Don't mess about wiggling it around, just quietly place it near the snake and leave over night.
What species of snake is this?


----------



## lukeyb (Sep 30, 2012)

Royal python. Thanks


----------



## ian14 (Jan 2, 2008)

lukeyb said:


> Royal python. Thanks


Ok. So warming the mouse up with a hair dryer is a good option.
Another is to try to get hold of multimammate mice. This is a natural prey item for royals and they LOVE them.
As long as yours has been weaned off the need for fresh killed and still twitching you should be OK.
However, on future, unless you have access to live food, only ever buy snakes that have had at least 6 consecutive unscented defrost feeds. This will virtually guarantee problem-free feeding from day 1 of ownership.


----------



## Zincubus (Sep 6, 2010)

Sounds like an ideal candidate for the tried and trusted hairdryer feeding method as touched on in a previous post .

I will send the Op the ‘method’ by PM now 


Sent from my iPhone using Tapatalk Pro


----------



## Zincubus (Sep 6, 2010)

The op’s profile is kinda weird 


Joined in 2012 but only TWO posts since !?

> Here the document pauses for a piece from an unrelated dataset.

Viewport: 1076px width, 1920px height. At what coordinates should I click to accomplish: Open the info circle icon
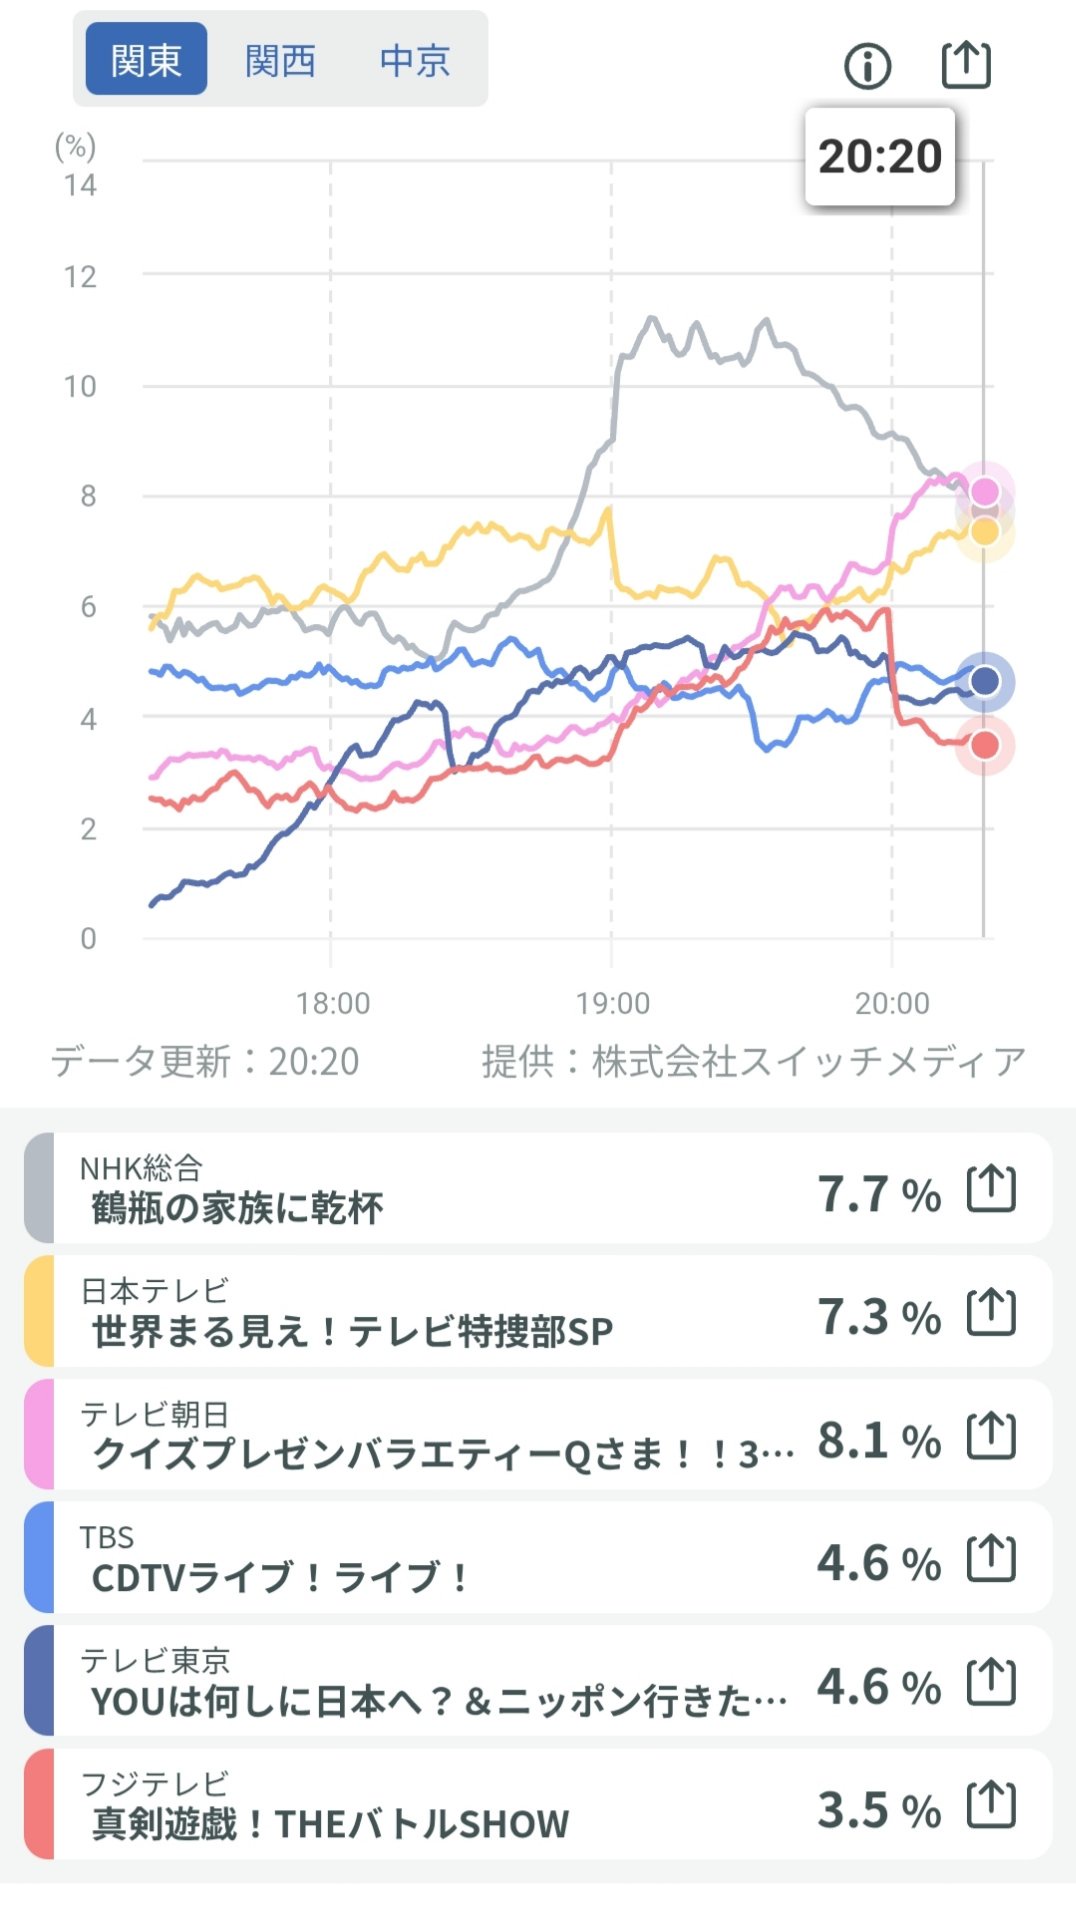867,66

Sent from my iPhone using Tapatalk Pro


----------



## lukeyb (Sep 30, 2012)

Thanks, I have tried warming with hairdryer but no luck as of yet. Also she was being fed pre killed multi's and has only ever had a couple of rats. I thought about scenting in gerbil bedding or something, do you think this would work?


----------



## Elly66 (Feb 27, 2021)

lukeyb said:


> Thanks, I have tried warming with hairdryer but no luck as of yet. Also she was being fed pre killed multi's and has only ever had a couple of rats. I thought about scenting in gerbil bedding or something, do you think this would work?


My Royal loves multimanmates, but nightmare to get right now. He's been taking weaner rats though. One thing I've found is, once defrosted, heating the feed up by hairdryer is a must and they need to feel very warm if you hold them. Once I've got the body warm I add an extra blast of heat to the head and tong feed straight away ( my Royal won't take feed just left in the viv). Sometimes I have to give another one ot two blasts of heat before he strikes. If no interest by then I wait a week before trying another one. 

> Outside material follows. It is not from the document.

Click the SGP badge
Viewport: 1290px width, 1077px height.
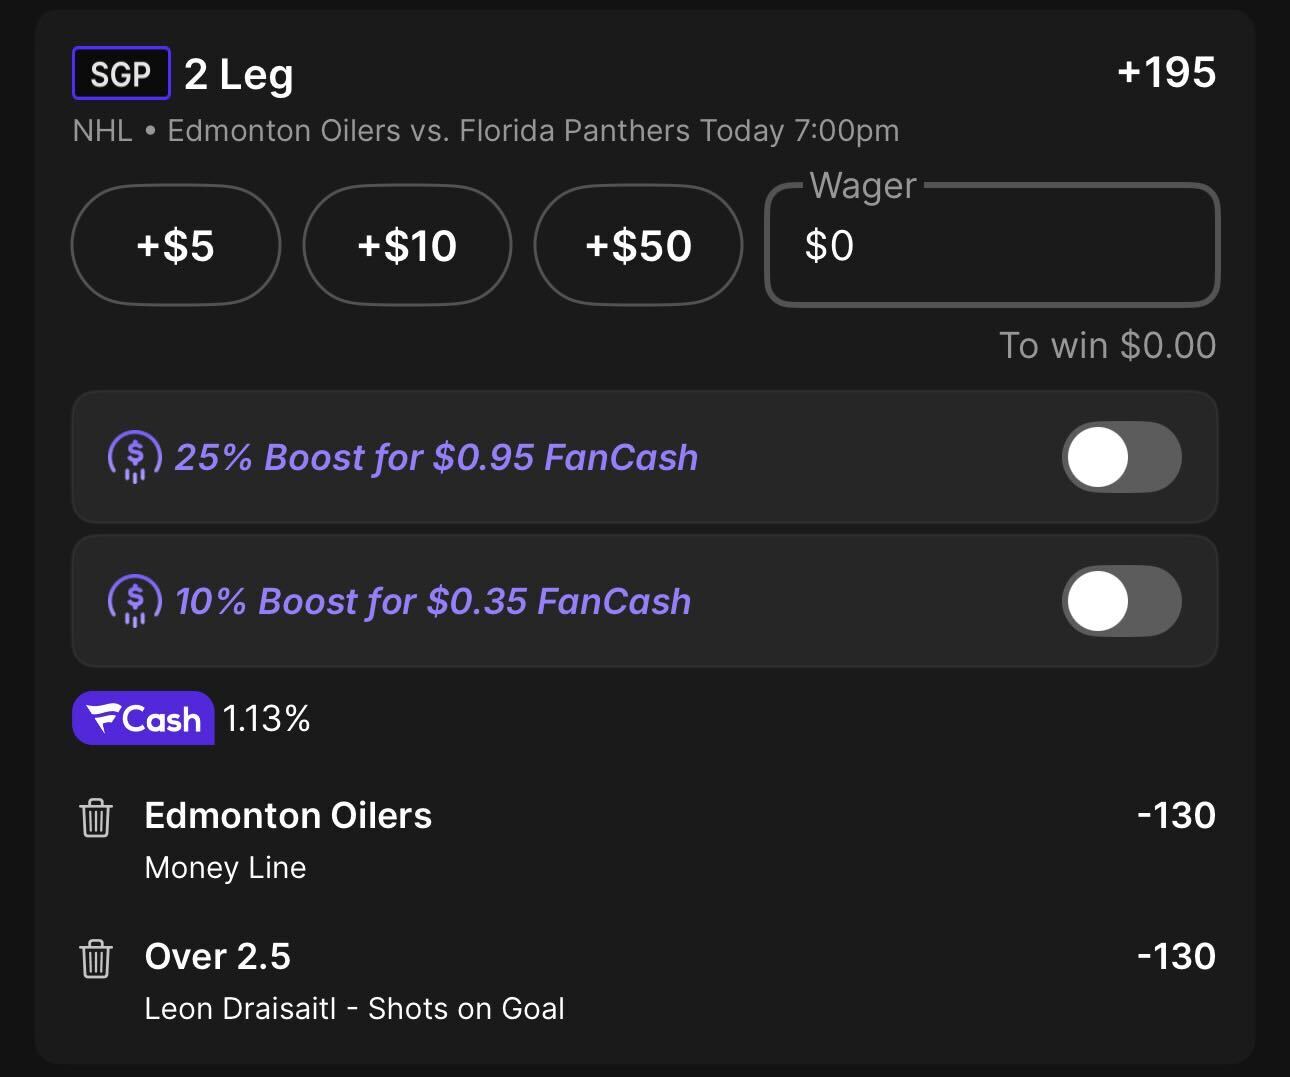(x=121, y=74)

Someone telling me about the hairdryer method was great, because I had trouble getting him to feed prior to that.


----------



## Malc (Oct 27, 2009)

Zincubus said:


> The op’s profile is kinda weird
> Joined in 2012 but only TWO posts since !?


Does seem strange....


----------



## lukeyb (Sep 30, 2012)

Nothing strange, I didn't even realise I created an account 10yr ago until I come to sign up the other day. This is my first time using any forum. My original post was searching for a royal for sale 10yr ago and haven't been back on here since. I probably won't use the forum after this issue is sorted as well. But it is better than using FB groups


----------



## ian14 (Jan 2, 2008)

lukeyb said:


> Thanks, I have tried warming with hairdryer but no luck as of yet. Also she was being fed pre killed multi's and has only ever had a couple of rats. I thought about scenting in gerbil bedding or something, do you think this would work?

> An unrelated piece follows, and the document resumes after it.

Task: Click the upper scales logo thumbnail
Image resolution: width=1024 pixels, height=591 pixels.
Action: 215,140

It might do. If you decide to try it, run the prey item under running water for several minutes and then dry it thoroughly before scenting. This will remove the scent of the prey animal.


----------



## lukeyb (Sep 30, 2012)

ian14 said:


> It might do. If you decide to try it, run the prey item under running water for several minutes and then dry it thoroughly before scenting. This will remove the scent of the prey animal.


Thanks


----------



## Zincubus (Sep 6, 2010)

lukeyb said:


> Nothing strange, I didn't even realise I created an account 10yr ago until I come to sign up the other day. This is my first time using any forum. My original post was searching for a royal for sale 10yr ago and haven't been back on here since. I probably won't use the forum after this issue is sorted as well. But it is better than using FB groups


Cool 


Sent from my iPhone using Tapatalk Pro


----------



## Zincubus (Sep 6, 2010)

Elly66 said:


> Someone telling me about the hairdryer method was great, because I had trouble getting him to feed prior to that.


It was life changing when I first tried it ...


Sent from my iPhone using Tapatalk Pro


----------



## lukeyb (Sep 30, 2012)

_Update_ took a multi out to defrost at 5am put it in snake room at 3pm, just dipped head in boiling water and offered, no interest. Kept dancing it around and bang she's taken and eaten it 😁😁😁


----------



## ian14 (Jan 2, 2008)

lukeyb said:


> _Update_ took a multi out to defrost at 5am put it in snake room at 3pm, just dipped head in boiling water and offered, no interest. Kept dancing it around and bang she's taken and eaten it 😁😁😁


Excellent!
A little perseverance and you're there.
Repeat that a few times, then just offer a defrost. She will take it.


----------



## lukeyb (Sep 30, 2012)

ian14 said:


> Excellent!
> A little perseverance and you're there.
> Repeat that a few times, then just offer a defrost. She will take it.


Bearing in mind this is a 6yr old female that has only ever had fresh killed.


----------



## Malc (Oct 27, 2009)

lukeyb said:


> Bearing in mind this is a 6yr old female that has only ever had fresh killed.


But often so long as it presented correctly, and meets the other criteria on the snakes check lists (is it warm - tick, does it smell like a rodent - tick etc) then there is no reason for it not to carry on taking defrost


----------